Because of these reasons, we used g-formula to estimate the marginal causal effect. G-formula is not the only method to estimate the marginal causal effect but also inverse probability weighting (IPW) does the same [29, 30] but it is a weight-base method that can be unstable in the presence of large weights.

In causal inference, exposure should be well-defined. In this study, we did not consider dosage and time of usage, but in fact, we examined the consumption of opium in the distribution of the Golestan community, so it is well-defined in this regard. Another assumption in causal inference is there should be no unmeasured confounding. In this study, we had chosen potential confounders based on the literature review. Then, according to the definition of the confounder, the selected potential confounders were evaluated based on the data. In addition, the selected confounders were excluded from the analysis if the presence of them could not vary the relative change of exposure’s effect on the outcome more than 10%. Except for the socioeconomic status variable, all variables were obtained by asking each participant according to the questionnaire. The SES variable was made on asset variables like ownership of refrigerator, freezer, computer, dishwasher, color TV, LCD, motorcycle, car, personal bathroom and vacuum cleaner and using principal components analysis (PCA), SES were grouped into three sections from “poor” to “rich”. However, despite all efforts, maybe there were some confounders that did not include in our model.

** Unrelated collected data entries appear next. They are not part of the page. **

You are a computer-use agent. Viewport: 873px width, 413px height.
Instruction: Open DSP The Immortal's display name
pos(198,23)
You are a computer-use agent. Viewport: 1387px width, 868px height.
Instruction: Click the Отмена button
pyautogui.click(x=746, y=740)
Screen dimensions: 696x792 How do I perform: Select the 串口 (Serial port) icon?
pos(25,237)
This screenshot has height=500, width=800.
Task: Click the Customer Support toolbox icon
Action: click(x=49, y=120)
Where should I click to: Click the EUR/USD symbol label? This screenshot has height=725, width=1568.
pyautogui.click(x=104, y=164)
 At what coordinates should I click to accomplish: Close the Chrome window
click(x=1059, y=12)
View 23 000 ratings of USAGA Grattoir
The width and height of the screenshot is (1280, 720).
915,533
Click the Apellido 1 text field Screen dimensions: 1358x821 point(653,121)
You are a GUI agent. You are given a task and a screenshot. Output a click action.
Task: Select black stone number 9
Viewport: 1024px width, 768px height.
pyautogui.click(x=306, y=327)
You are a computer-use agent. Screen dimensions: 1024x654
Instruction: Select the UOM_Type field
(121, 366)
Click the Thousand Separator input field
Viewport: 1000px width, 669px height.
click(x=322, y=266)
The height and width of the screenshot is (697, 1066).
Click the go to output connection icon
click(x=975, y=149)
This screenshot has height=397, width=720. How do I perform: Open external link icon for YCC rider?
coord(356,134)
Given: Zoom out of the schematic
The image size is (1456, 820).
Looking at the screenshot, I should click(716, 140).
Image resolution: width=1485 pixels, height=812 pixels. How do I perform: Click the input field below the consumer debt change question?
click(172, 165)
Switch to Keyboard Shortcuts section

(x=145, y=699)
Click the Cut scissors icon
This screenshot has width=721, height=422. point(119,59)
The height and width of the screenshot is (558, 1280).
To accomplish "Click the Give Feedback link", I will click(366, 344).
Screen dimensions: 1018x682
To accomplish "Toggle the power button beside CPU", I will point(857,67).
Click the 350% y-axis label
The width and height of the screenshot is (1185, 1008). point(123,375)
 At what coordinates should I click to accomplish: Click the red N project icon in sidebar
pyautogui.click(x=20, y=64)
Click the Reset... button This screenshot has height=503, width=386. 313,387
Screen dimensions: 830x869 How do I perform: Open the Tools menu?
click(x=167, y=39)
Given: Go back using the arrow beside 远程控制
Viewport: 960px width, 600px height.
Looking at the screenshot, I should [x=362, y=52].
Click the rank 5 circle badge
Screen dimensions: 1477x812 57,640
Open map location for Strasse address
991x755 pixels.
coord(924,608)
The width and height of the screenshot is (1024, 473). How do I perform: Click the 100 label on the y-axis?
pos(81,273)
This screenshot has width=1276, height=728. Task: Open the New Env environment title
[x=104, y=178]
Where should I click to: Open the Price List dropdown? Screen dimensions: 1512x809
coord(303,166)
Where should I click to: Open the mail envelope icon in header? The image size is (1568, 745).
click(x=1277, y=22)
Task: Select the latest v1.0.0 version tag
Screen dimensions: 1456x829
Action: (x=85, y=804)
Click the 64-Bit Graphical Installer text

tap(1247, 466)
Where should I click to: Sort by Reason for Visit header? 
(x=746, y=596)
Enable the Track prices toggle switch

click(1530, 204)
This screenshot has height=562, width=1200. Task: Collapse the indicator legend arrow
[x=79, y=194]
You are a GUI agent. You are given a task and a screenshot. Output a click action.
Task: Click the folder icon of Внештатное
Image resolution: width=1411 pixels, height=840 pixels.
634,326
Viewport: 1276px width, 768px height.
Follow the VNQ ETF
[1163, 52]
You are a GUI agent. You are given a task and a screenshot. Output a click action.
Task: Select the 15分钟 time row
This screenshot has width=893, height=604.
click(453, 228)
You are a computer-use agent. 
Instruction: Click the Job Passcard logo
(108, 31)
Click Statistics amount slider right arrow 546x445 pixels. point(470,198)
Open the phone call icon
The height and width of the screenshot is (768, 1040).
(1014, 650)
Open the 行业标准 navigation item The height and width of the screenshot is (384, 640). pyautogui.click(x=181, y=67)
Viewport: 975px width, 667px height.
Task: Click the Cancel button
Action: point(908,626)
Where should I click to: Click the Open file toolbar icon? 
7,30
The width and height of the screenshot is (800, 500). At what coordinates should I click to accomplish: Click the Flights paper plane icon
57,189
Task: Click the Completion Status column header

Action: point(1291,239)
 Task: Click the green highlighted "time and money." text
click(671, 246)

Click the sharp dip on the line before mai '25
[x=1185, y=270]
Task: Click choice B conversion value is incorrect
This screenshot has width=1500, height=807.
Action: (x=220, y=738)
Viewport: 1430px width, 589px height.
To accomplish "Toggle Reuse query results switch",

The advantages of this article were the large sample size, lack of loss to follow up, the prospective study, the availability of confounders information, and the latest update of Golestan Cohort data (July 2018). Also, the statistical method that we used was an excellent method to calculate the causal effect.

A possible extension of this work is to perform another analysis that includes the dosage and time of usage of opium.

In this study, based on the parametric g-formula method, we showed a positive causal effect of opium use on time to death due to UGI cancer. Therefore, enhancing public knowledge and awareness about these destructive effects of opium can decrease the use of opium and reduce the amount of death due to UGI cancer.